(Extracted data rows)
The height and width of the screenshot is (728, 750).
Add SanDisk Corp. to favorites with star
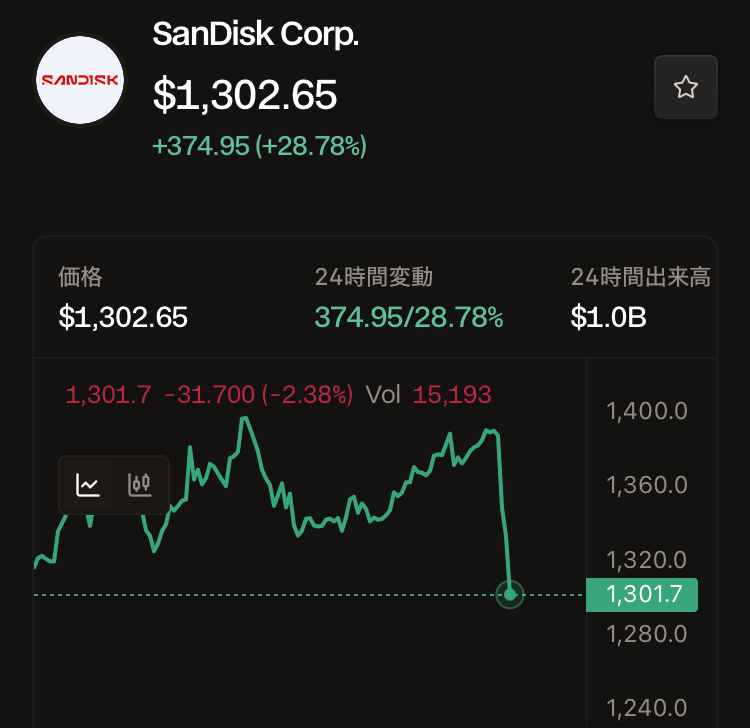point(685,87)
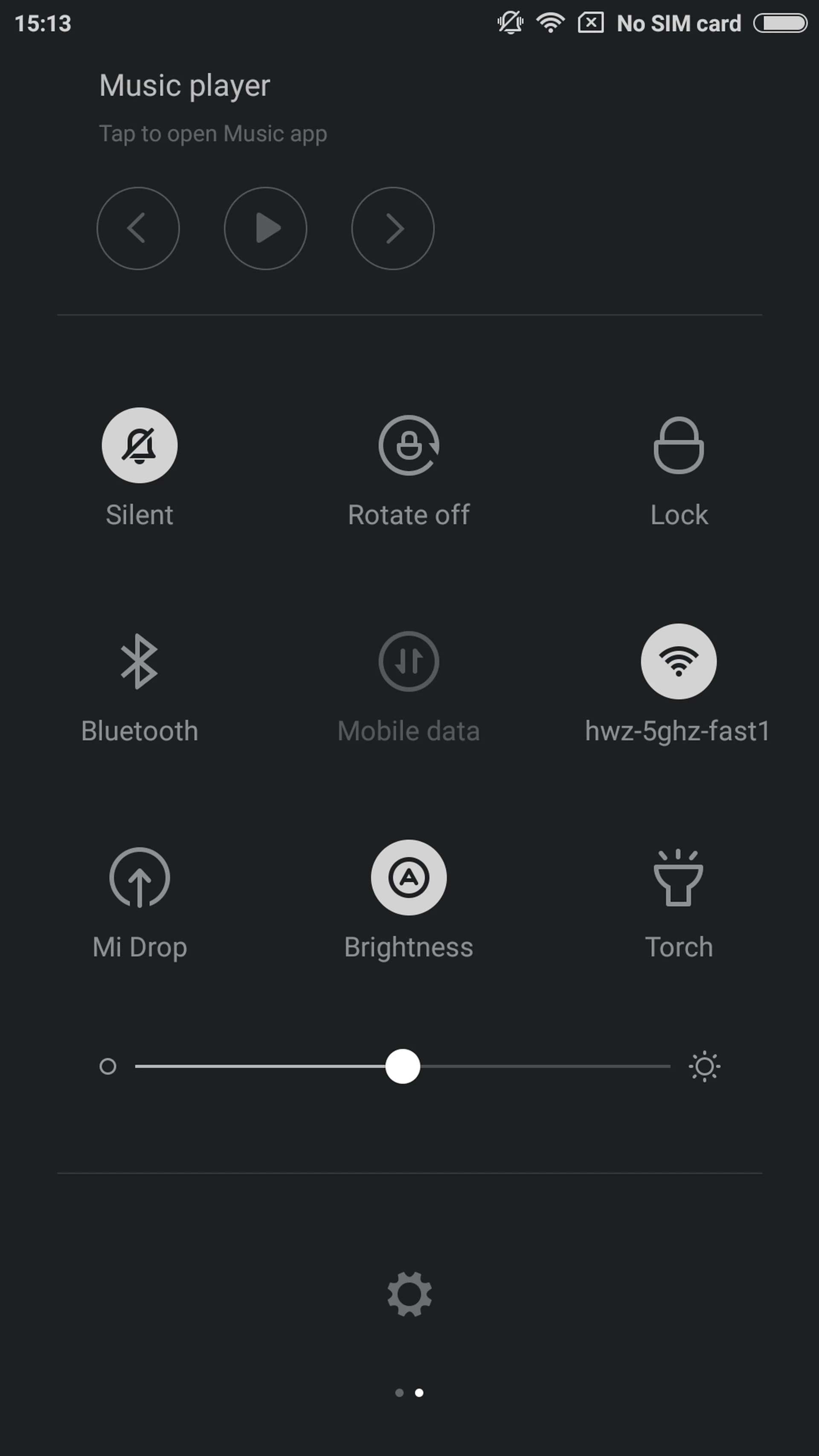Set the brightness slider to maximum
The height and width of the screenshot is (1456, 819).
[x=669, y=1067]
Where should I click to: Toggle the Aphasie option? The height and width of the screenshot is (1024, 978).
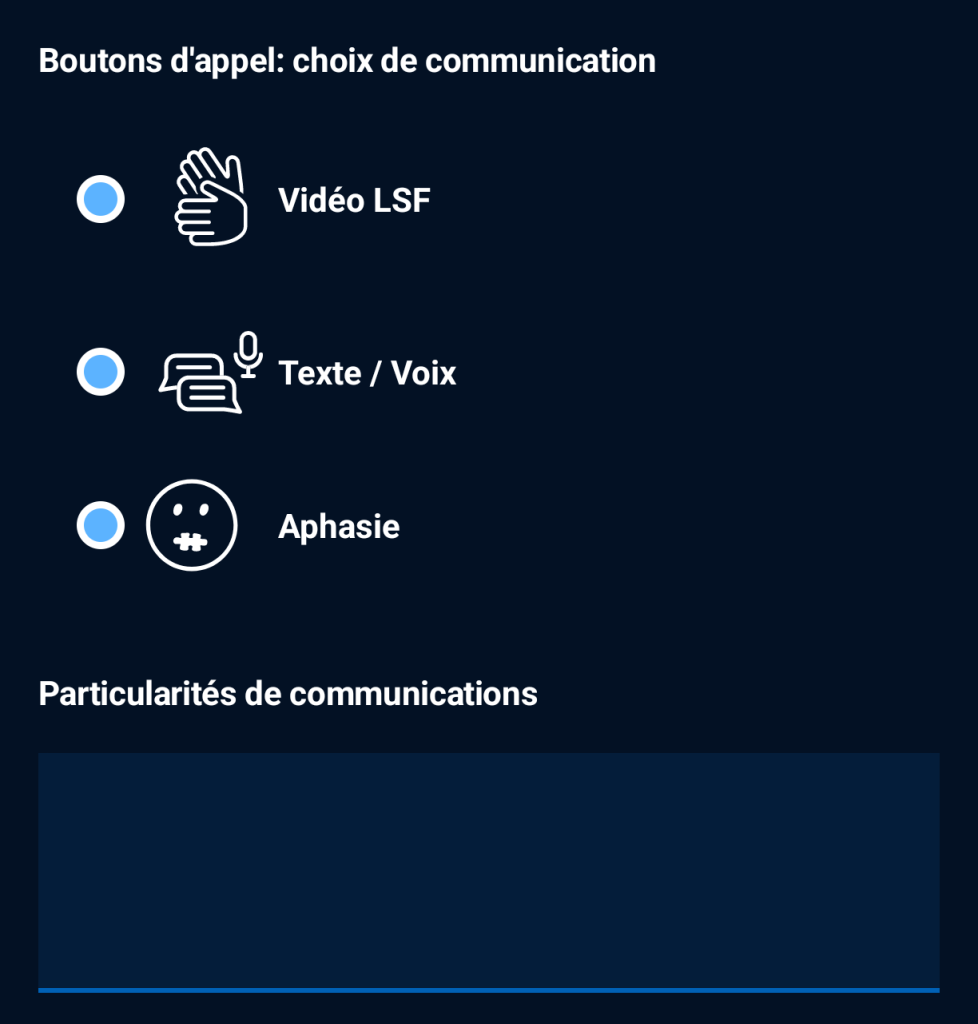coord(101,526)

- **TASK REQUIREMENTS**: Rewrite the rows from the line with "Where should I" through the last row, including both ends, and shift every coordinate in the answers by adding 65 to each number. Keep the requests in your output, but leave out the pictures.

- **RESULT OF THE EXERCISE**:
Where should I click to: Toggle the Aphasie option? The height and width of the screenshot is (1024, 978).
coord(166,591)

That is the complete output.